I have recently embarked on a campaign to civilize the natives who live on my land—that is to say, my children—with a program of collective prayer and improving reading. (Reading aloud; the natives remain illiterate.) We have started Kenneth Grahame’s The Wind in the Willows, one of the few children’s books I have read more than once as an adult. The genteel life and manners of the river-bankers will, I think, prove an ideal introduction to the pleasures of settled existence for these savage peoples.
As a rule, I dislike the game I think of as “interpretation unto fanfic”—finding your pet subjects in a text and coming up with extravagant explanations justifying why they are there. English-speaking Catholics, who are aliens in their own tongue, tend to be especially guilty of this; in certain quarters, the theory that Billy Shakes was a Catholic persists on pretty thin evidence. (Do you really think the man who wrote King John had anything but unsophisticated Anglican feelings about praemunire?)
So it is with some trepidation that I put forward what follows. Upon rereading The Wind in the Willows, my conviction has grown only stronger that Mr. Badger of the Wild Wood comes from a very old Catholic recusant family.
Enthusiasts will remember that the climactic Battle of Toad Hall is won with a sneak attack enabled by Badger’s knowledge of secret passage leading into the butler’s pantry at that residence. That passage had been disclosed to Badger by Toad’s father. “Your father,” he explains to Toad, “was a particular friend of mine, and told me a great deal he wouldn't have dreamt of telling you. He discovered that passage—he didn't make it, of course; that was done hundreds of years before he ever came to live there—and he repaired it and cleaned it out, because he thought it might come in useful some day.” A secret passage leading from the servants’ corridors at a great house built some centuries before the reign of Edward VII—Badger is clearly describing a priest hole, an escapeway for Catholic priests celebrating secret Masses for the remaining English faithful.
Why is Badger the only person Toad père consults about the priest hole?
Consider then the description of Badger’s home in the Wood. It is on the site of an ancient town, ruinous, and far removed from the fashionable world of the River Bank, the kind of dwelling for a very old and once-prominent family that can no longer keep up; what’s more, it is in a neighborhood mostly populated with the more turbulent races of creatures, the stoats and weasels, whom Badger is expected to keep in good English order. Consider Badger’s own social bearing: While he is regarded as a local grandee, a cut above even the gentry-class Otter, Rat, and Toad, he mostly eschews their company (“Simply hates Society!”), and has oddly low manners. (He drinks his tea from a saucer.) His family’s position is both visibly elevated and isolated. What class of people had such a place in the England of 1908?

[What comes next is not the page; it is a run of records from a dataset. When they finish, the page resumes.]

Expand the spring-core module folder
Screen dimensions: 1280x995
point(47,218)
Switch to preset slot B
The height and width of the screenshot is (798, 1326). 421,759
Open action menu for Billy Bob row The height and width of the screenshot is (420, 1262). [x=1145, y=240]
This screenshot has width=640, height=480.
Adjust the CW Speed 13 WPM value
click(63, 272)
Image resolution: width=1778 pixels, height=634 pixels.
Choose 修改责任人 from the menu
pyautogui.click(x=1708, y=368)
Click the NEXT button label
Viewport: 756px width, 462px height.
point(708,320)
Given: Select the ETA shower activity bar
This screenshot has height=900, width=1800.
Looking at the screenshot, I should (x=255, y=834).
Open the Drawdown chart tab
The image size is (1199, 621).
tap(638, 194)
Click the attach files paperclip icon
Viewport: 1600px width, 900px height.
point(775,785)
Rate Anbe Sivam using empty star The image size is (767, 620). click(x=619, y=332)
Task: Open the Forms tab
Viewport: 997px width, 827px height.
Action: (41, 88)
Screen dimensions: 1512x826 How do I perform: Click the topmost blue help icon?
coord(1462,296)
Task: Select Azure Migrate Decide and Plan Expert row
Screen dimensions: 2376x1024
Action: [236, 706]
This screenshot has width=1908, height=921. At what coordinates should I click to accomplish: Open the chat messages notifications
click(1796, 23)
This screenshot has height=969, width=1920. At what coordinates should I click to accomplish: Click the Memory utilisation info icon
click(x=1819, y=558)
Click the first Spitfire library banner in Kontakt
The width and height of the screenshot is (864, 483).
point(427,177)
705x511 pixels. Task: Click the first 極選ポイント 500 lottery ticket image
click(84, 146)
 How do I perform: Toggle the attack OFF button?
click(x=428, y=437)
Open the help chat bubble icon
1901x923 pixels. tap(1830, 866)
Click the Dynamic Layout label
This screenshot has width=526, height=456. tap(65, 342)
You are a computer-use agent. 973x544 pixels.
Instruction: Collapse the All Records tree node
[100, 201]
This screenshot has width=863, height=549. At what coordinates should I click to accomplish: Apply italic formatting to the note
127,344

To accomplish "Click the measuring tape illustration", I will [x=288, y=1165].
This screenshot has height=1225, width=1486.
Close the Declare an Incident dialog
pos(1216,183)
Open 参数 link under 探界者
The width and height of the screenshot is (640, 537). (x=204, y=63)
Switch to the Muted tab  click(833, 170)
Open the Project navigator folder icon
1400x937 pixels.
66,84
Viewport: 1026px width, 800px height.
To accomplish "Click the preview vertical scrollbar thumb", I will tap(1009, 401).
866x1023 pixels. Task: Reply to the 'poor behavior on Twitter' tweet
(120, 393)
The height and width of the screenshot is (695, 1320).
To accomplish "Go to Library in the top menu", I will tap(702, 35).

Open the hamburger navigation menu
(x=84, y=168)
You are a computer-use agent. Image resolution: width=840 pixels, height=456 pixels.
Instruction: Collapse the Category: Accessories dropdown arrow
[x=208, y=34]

Did Grahame actually write Badger as the animal equivalent of old recusant stock? It is impossible to say. Yet it does not seem far-fetched for the author of Pagan Papers and Dream Days, an old boy of the notoriously Anglo-Catholic St. Edward’s School in Oxford, a friend of Beardsley and a contributor to the Yellow Book who (as both his published writing and his correspondence shows) remained fascinated by the Church throughout his life.
I always think of Grahame as the great Edwardian, a collector of types in that happy sunset of a civilization—the foppish Toad and Otter, the artistic Rat, the liberal Mole (an admirer of Garibaldi!). Why should not Badger be another type conspicuous in the era, the shabby-genteel Catholic aristocrat? It was under the rule of jolly King Bertie, Ronald Knox’s formative years, that optimists could field the last hopes of a corporate reunion between Canterbury and Rome. Eduardus Rex himself maintained Catholic devotions to Our Lady, whose medal he would wear and whose shrine at Lourdes he would visit from Biarritz—rumors have it that he was something rather more than an Anglican on his deathbed. And now rumors will have it that Mr. Badger was something rather more, too.
We leave it as an exercise for the reader to show that Mole is clearly a Methodist.